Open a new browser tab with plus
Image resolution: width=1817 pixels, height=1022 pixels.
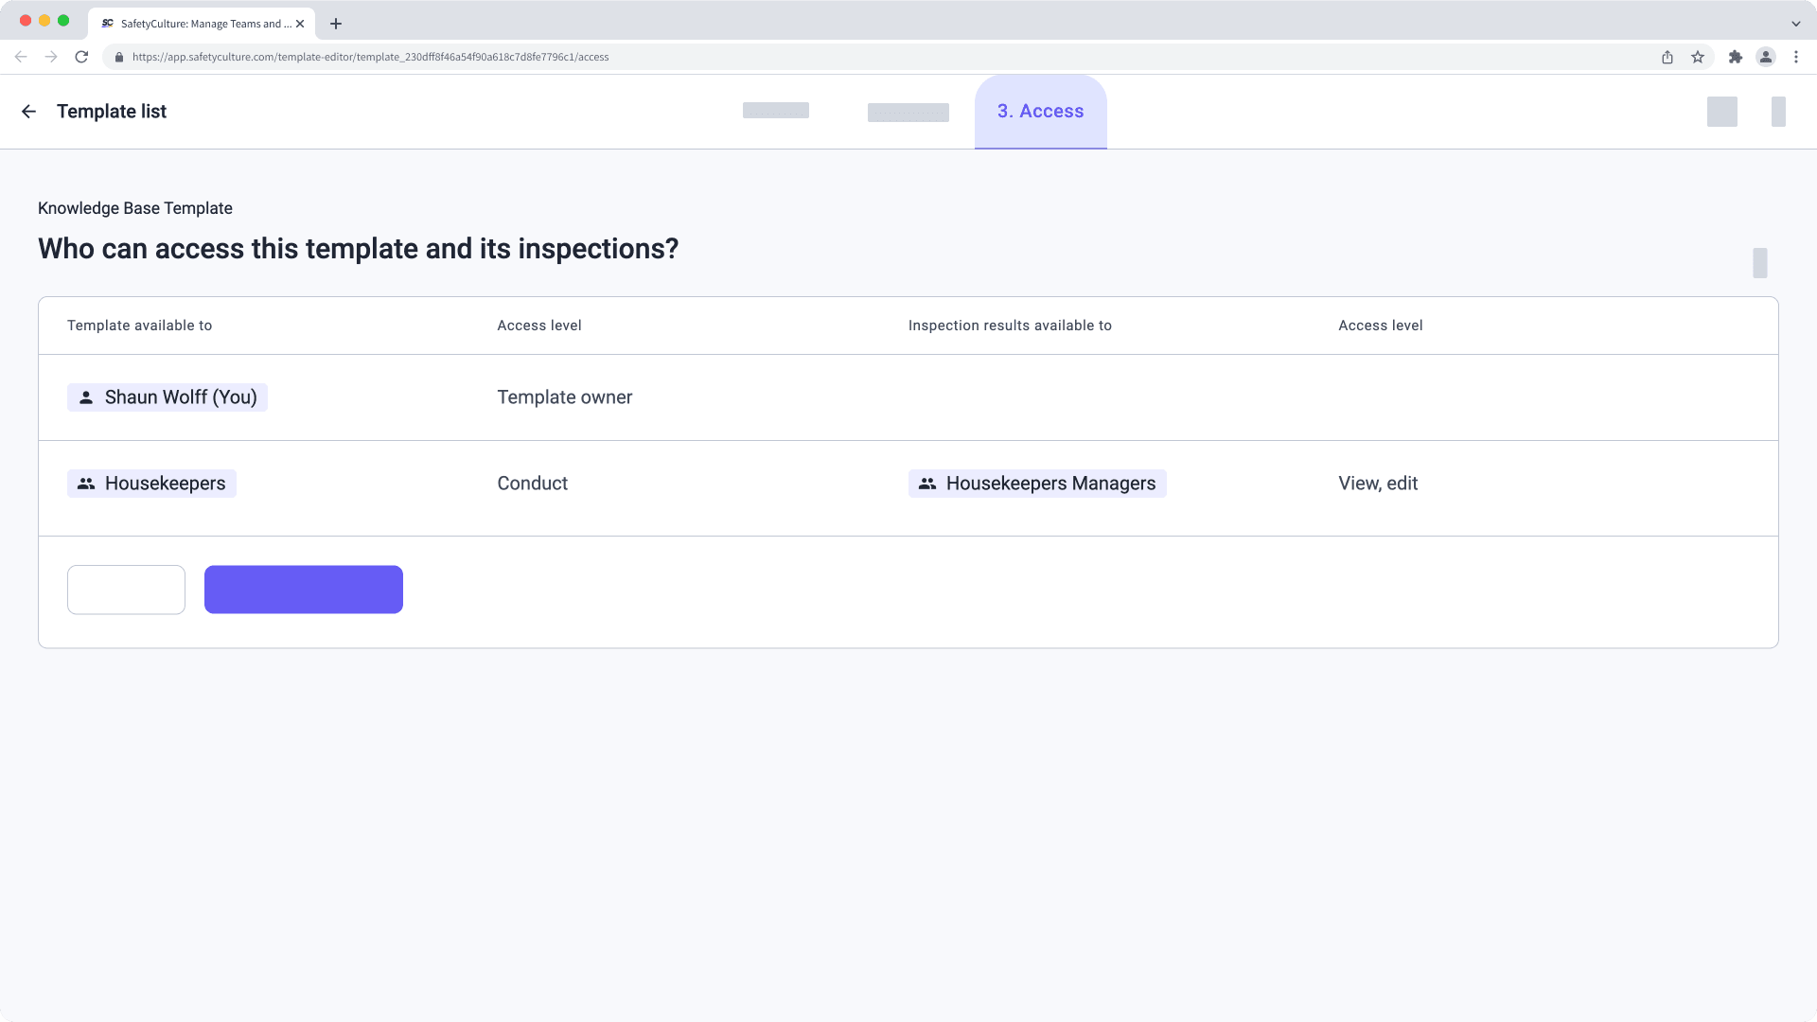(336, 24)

**********

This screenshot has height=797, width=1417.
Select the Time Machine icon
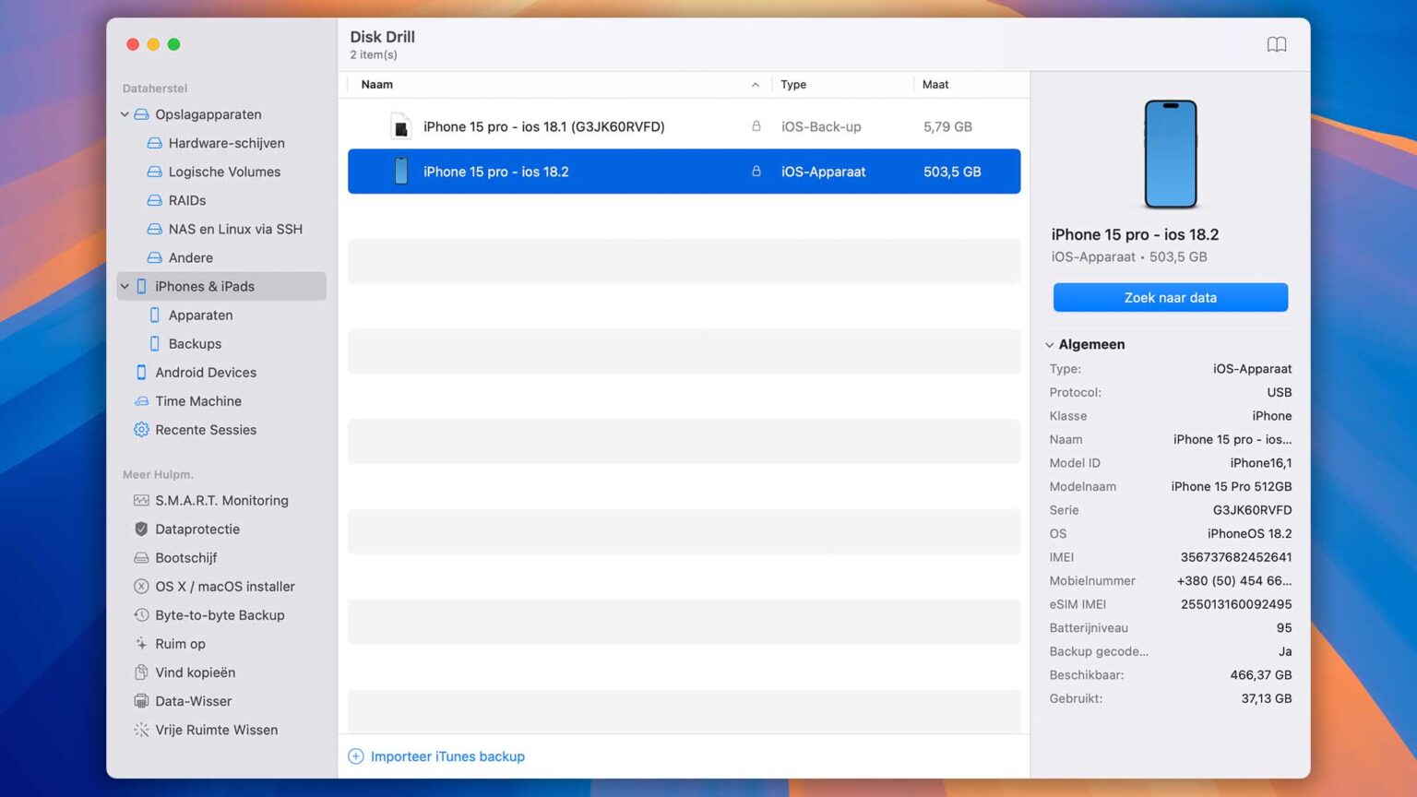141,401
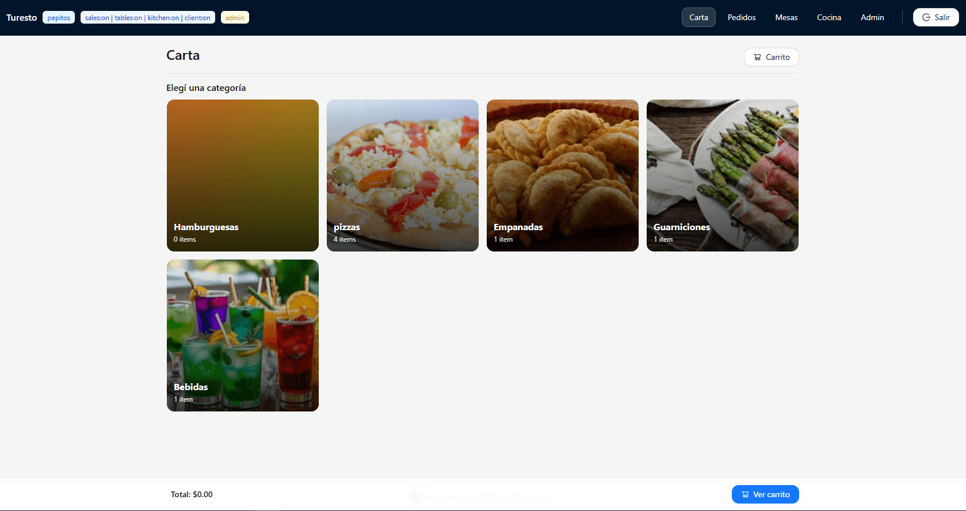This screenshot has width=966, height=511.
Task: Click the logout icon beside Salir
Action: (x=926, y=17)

**********

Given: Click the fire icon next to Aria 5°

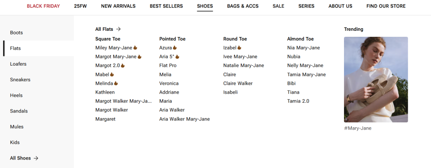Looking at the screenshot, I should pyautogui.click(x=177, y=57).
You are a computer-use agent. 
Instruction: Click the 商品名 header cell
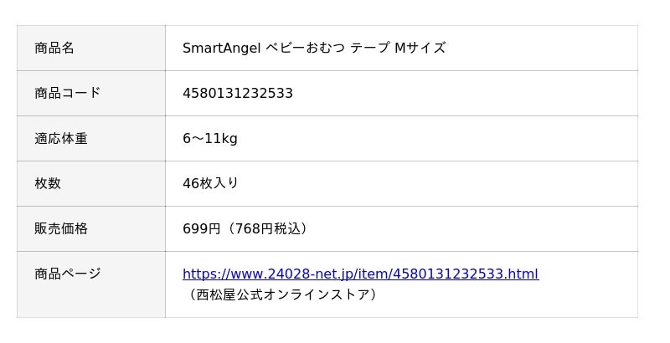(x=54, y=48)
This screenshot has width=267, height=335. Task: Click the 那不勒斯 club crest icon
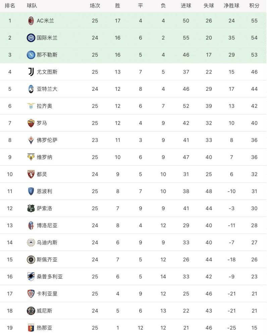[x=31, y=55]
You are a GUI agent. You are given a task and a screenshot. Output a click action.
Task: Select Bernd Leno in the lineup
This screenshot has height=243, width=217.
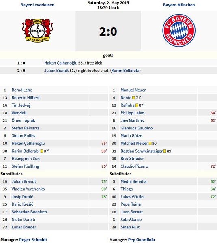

**********

▸ Written task
Rewrite the records from the line with "You are a computer-use agent." up to and including the line with "This screenshot has height=243, width=217.", swapping "lineup" for "roster" and leaving everything else unchanged. Omit the pictures from your answer.

▸ Written response
You are a computer-use agent. 
Instruction: Click the 商品名 header cell
(x=54, y=48)
This screenshot has width=267, height=335. Task: Click the 那不勒斯 club crest icon
[x=31, y=55]
You are a GUI agent. You are given a task and a screenshot. Output a click action.
Task: Select Bernd Leno in the roster
This screenshot has height=243, width=217.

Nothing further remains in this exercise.